Project

General

Profile

Task #18575

Release v06_60_00 of dunetpc

Added by David Adams about 3 years ago. Updated about 3 years ago.

Status:
Closed
Priority:
Normal
Assignee:
Start date:
12/15/2017
Due date:
% Done:

0%

Estimated time:
Duration:

Description

We should make dunetpc release v06_60_00 soon. The first v06_60_00 release of larsoft is available. There are plans to make a second one based on a new version of art.

We plan to use v06_60_00 or one of its descendants for MC production.

We are waiting for TPC validation from Dorota and photon detector changes from Alex. Please report here when these are complete and if there are any other requirements.

Do we have preference on the art version for MC production?

History

#1 Updated by David Adams about 3 years ago

Preparation for MCC10 is being tracked at #18529. We will wait for this before cutting the MCC10 production release.

Note that we can make v06_60_00 before we have everything for production and then make v06_60_00_01, etc. with additional changes for production.

#2 Updated by Dorota Stefan about 3 years ago

At this moment, I don't see any preferences on the art version for MC production. We can use the current version of art. The most critical part are changes from Alex.

#3 Updated by Alexander Himmel about 3 years ago

Good idea. I'm fairly certain I fixed the issue with the photon library last night. I am rechecking it this morning.

I will also be introducing some minor fhicl changes to allow for more flexible photon detector studies down the road with official files and double-checking the photon detector reconstruction in the protoDUNE fhicls. I should be able to have this all done this morning.

#4 Updated by Christoph Alt about 3 years ago

I will wait for confirmation from Robert concerning cosmics simulation and from Alex concerning the photon libraries before I update the dunetpc product dependencies and perform a test build. David can then start tagging and building the new release (v06_60_00).

I saw that Dorota already bumped the larsoft version.

#5 Updated by Tingjun Yang about 3 years ago

I want to tweak a few fcl parameters for the FD. I will be done this morning.

#6 Updated by Alexander Himmel about 3 years ago

OK -- my changes are all in. Let's wait for the output of CI and then proceed?

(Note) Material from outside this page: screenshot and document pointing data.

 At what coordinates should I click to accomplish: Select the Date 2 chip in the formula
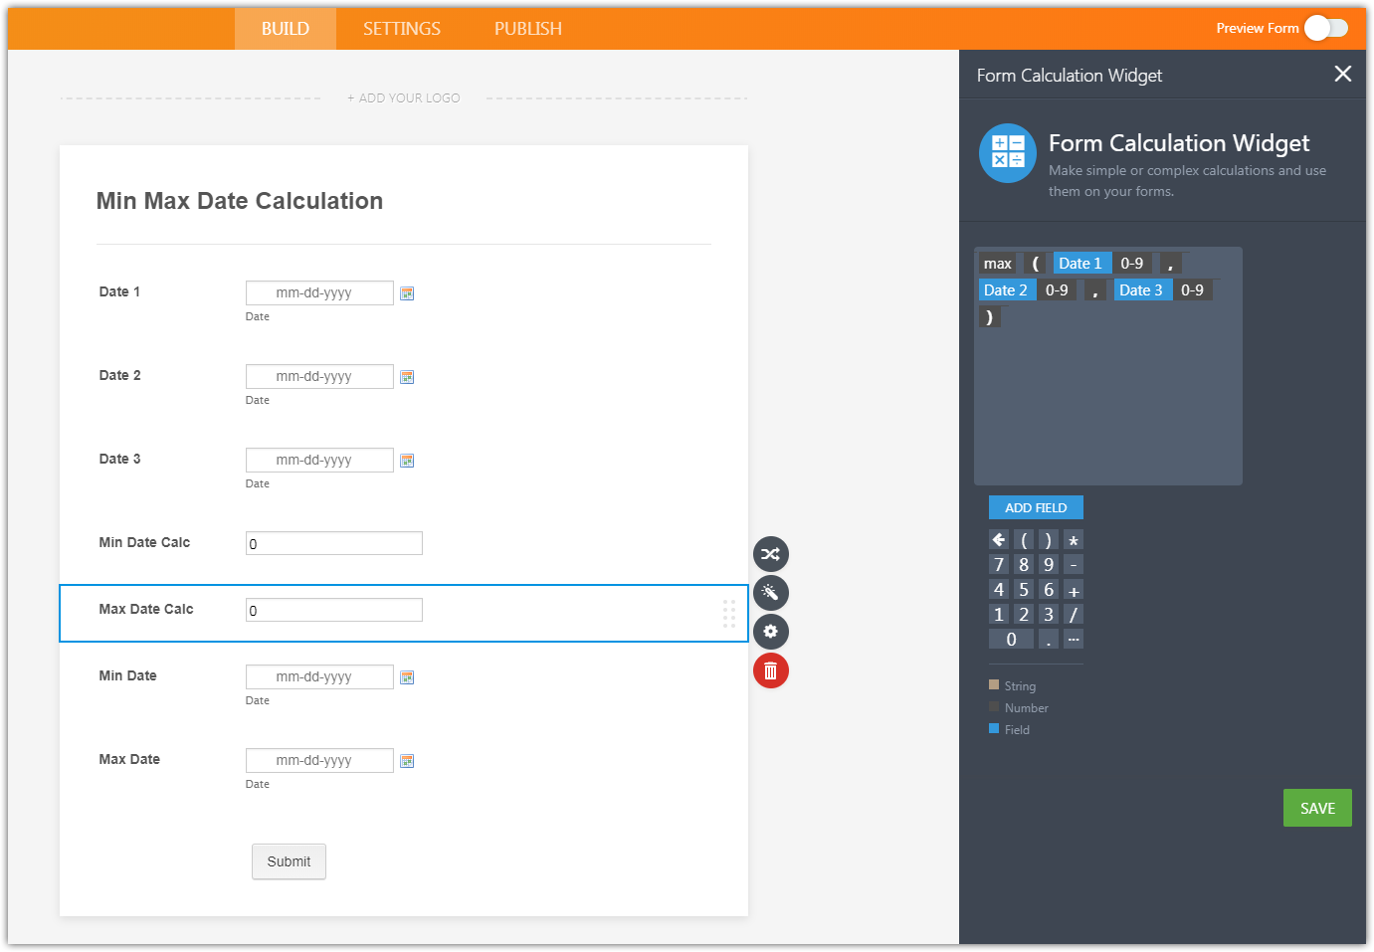(1007, 289)
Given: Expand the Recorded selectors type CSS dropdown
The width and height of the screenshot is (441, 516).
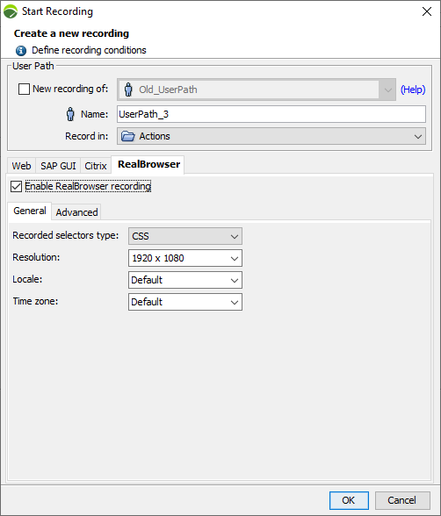Looking at the screenshot, I should [x=185, y=236].
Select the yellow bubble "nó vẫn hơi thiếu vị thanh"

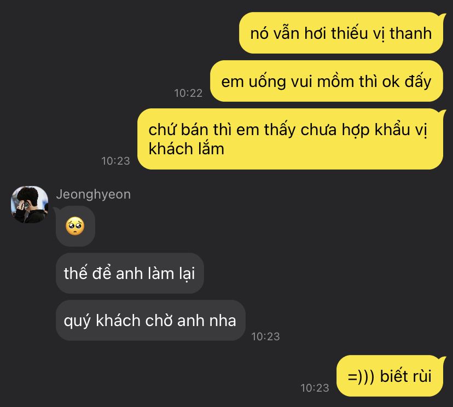[341, 33]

#7 Updated by Robert Sulej about 3 years ago

Update of cosmic t0 reconstruction requires change in larreco. Everything is tested and looks OK, but larsoft v06_60_00 is already tagged, so we cannot introduce the t0 changes only in dunetpc v06_60_00, and for us it is ok to tag dunetpc now.

Changes to t0 reconstruction are however a good progress. In case there is any plan to have the next larsoft tag soon - we can push the changes to larreco and dunetpc in any moment.

#8 Updated by Christoph Alt about 3 years ago

Okay. I just started the test build.

@Tingjun: do you want your changes to be in the new release?

#9 Updated by Dorota Stefan about 3 years ago

I see changes from Alex in fcl files. I will push a similar change in mcc10_detsim_protoDune_beam_cosmics_noROI.fcl. This is not very serious at this moment since this file will not be used in mcc10 production.

#10 Updated by Christoph Alt about 3 years ago

No problems with the test build. I have updated and pushed the remaining product dependencies for duneutil and cetbuildtools (the latter was bumped in LArSoft as well). Alex already bumped dune_pardata and Dorota bumped larsoft. CI test results will follow soon.

@Tingjun: should we wait for your fcl changes?

If not: @David: you can go ahead and tag dunetpc v06_60_00

#11 Updated by Tingjun Yang about 3 years ago

Sorry for the delay. Can I have 10 minutes to make the changes?

#12 Updated by Alexander Himmel about 3 years ago

@Robert -- note that there were changes at the detsim and reco stages, as well as G4 changes that happened in services_dune. Basically, if you see "35t" anywhere in the fhicls it is wrong. I want to make sure there aren't other fhicls equivalent to that MCC10 one that also need updating.

#13 Updated by Dorota Stefan about 3 years ago

@Alex it is ok. we are having only gen stage specially prepared for mcc10. standard G4 detsim and reco stages will be used for mcc10. It should be fine then. Thanks!

#14 Updated by Tingjun Yang about 3 years ago

I am done with my changes. d91d8dcc9bc644037133f9c7a16186cf531b2ec6.

#15 Updated by Christoph Alt about 3 years ago

The CI test reports errors at the reco and the mergeana stages for DUNE FD, DUNE 35T and protoDUNE SP: http://dbweb5.fnal.gov:8080/LarCI/app/ns:dune/build_detail/phase_details?build_id=dune_ci_slf/305&platform=Linux%202.6.32-696.1.1.el6.x86_64&phase=ci_tests&buildtype=slf6%20e14:prof

Most of them seem to be related to pandora.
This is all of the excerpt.